Your task is to filter the data below down to the lines holding "search".

Records from a dataset:
○ ○ ○
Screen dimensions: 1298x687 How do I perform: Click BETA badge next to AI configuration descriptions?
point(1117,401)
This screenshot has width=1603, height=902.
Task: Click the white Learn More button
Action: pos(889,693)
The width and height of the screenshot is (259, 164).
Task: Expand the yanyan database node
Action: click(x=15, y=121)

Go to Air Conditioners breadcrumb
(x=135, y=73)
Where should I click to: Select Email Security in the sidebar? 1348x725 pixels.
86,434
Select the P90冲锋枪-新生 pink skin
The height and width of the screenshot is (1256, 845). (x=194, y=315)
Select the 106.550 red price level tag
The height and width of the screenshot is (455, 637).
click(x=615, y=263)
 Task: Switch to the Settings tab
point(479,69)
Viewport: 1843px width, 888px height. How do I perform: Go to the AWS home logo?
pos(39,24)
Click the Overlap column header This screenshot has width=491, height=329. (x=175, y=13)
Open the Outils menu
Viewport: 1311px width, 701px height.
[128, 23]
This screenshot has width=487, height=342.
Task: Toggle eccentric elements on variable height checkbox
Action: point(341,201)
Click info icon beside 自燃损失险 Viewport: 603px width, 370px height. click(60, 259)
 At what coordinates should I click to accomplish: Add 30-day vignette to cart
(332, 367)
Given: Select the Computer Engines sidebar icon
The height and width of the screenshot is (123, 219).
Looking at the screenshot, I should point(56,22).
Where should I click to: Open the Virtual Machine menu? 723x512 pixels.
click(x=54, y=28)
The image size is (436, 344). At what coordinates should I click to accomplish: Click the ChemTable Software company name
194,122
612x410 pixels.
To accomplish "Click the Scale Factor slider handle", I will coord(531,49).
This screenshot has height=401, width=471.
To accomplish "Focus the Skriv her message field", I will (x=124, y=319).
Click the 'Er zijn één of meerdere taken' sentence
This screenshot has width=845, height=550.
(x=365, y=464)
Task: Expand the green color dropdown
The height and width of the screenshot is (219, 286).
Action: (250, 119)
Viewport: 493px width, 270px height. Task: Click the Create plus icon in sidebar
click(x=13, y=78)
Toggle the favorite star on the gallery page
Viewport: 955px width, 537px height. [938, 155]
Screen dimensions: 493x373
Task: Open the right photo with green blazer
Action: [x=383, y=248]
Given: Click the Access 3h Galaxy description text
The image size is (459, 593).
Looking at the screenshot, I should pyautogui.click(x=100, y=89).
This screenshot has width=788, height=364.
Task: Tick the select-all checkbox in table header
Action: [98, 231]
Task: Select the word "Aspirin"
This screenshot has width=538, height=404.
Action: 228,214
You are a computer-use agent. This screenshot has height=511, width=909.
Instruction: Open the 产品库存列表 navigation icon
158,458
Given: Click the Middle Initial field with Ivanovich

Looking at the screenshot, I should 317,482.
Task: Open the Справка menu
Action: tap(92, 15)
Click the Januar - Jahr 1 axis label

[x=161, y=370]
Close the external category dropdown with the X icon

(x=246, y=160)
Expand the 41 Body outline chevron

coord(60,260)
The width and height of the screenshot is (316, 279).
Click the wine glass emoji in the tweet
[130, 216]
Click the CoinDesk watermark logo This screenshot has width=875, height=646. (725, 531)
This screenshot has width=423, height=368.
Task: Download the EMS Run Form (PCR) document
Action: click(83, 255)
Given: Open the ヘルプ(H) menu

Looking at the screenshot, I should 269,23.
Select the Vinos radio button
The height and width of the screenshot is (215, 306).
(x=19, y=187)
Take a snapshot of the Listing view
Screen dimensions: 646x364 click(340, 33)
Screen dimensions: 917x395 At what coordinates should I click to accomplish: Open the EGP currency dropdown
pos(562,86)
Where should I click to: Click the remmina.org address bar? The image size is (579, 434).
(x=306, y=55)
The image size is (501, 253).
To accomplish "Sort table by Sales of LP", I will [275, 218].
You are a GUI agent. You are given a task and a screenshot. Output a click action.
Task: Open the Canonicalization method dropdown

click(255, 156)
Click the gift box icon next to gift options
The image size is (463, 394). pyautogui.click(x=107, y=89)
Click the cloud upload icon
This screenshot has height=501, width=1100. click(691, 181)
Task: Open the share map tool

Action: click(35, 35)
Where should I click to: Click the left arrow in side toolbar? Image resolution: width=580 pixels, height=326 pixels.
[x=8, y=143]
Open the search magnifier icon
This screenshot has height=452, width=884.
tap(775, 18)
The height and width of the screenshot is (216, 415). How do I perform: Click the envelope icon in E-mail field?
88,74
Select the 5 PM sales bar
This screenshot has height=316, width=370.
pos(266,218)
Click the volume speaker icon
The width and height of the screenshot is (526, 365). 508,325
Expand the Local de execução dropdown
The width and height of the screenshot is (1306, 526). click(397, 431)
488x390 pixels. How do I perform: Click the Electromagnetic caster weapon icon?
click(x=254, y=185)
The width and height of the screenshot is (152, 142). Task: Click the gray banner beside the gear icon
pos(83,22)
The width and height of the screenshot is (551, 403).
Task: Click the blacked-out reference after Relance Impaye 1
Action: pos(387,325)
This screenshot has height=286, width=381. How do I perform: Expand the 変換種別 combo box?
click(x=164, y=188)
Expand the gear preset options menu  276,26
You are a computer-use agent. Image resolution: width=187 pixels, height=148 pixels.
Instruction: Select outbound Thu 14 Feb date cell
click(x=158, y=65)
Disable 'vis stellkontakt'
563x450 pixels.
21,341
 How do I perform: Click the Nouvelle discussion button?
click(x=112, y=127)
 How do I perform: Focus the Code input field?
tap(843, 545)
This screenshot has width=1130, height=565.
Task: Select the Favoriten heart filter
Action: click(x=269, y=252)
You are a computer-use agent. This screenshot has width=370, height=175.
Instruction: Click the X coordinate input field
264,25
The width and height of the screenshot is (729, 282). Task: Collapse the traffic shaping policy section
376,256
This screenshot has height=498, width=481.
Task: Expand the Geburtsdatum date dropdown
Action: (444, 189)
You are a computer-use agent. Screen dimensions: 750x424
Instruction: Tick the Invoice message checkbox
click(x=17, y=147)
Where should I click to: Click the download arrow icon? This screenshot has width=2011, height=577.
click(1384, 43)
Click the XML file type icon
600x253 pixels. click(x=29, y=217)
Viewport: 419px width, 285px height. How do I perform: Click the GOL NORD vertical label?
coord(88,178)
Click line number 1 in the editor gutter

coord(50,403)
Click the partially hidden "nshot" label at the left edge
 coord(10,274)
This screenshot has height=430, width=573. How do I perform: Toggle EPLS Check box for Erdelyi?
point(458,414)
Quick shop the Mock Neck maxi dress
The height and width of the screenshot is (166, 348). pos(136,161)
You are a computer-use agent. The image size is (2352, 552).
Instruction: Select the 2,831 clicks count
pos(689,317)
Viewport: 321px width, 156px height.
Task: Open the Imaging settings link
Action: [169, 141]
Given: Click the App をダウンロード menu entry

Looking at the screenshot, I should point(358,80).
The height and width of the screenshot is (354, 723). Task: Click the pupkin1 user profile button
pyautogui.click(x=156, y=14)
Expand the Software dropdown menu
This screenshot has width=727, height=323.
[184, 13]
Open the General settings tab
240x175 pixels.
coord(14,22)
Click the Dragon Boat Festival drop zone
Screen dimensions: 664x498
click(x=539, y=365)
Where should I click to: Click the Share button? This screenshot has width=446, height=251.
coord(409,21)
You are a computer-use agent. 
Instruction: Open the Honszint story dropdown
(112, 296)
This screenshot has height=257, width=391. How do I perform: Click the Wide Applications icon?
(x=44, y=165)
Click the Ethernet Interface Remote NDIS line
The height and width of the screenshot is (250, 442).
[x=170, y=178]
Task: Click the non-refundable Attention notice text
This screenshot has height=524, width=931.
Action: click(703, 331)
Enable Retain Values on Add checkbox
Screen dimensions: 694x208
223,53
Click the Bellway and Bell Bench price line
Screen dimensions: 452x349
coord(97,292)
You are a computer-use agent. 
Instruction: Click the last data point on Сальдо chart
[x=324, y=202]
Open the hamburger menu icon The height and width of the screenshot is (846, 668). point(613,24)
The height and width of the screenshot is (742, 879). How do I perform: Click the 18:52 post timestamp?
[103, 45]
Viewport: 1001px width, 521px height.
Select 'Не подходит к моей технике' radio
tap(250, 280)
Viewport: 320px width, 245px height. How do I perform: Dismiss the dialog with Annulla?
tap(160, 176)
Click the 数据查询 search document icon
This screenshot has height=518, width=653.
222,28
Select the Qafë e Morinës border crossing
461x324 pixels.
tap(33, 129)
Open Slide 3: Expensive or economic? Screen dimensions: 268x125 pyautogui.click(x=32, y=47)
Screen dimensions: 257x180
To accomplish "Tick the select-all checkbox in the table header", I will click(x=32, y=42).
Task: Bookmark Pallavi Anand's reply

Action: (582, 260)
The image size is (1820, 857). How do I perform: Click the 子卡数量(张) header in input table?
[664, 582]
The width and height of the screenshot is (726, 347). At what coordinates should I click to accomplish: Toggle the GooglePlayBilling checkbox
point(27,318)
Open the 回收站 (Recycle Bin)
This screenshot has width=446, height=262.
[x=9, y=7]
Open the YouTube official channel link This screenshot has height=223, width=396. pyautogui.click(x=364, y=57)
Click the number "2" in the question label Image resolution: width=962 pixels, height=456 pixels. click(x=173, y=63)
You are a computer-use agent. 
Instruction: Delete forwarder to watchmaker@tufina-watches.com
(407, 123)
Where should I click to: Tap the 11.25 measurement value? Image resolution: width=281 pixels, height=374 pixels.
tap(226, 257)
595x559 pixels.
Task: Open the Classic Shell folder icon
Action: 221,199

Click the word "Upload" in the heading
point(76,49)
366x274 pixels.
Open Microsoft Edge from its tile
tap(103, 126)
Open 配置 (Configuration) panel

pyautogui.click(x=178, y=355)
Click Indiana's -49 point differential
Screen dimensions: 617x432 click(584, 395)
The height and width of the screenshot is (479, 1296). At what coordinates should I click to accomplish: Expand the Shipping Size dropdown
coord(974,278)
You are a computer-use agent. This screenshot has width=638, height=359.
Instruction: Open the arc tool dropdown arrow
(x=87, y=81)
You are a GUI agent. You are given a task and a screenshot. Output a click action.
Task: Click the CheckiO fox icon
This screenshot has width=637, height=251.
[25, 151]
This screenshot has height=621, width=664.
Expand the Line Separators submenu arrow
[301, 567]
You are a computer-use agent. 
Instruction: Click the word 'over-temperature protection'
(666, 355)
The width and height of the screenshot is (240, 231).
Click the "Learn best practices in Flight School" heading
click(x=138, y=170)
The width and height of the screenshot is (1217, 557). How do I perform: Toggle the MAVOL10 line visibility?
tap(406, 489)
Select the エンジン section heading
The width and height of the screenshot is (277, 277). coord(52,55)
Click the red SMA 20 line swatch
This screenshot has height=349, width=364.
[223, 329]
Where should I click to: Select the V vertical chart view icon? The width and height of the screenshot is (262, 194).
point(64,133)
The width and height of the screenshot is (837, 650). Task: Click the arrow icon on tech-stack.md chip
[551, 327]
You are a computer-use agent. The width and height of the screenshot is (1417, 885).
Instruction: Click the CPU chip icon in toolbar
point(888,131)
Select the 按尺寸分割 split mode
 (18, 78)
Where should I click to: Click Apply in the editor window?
○ ○ ○
Task response:
Open the search magnifier icon
Click the 数据查询 search document icon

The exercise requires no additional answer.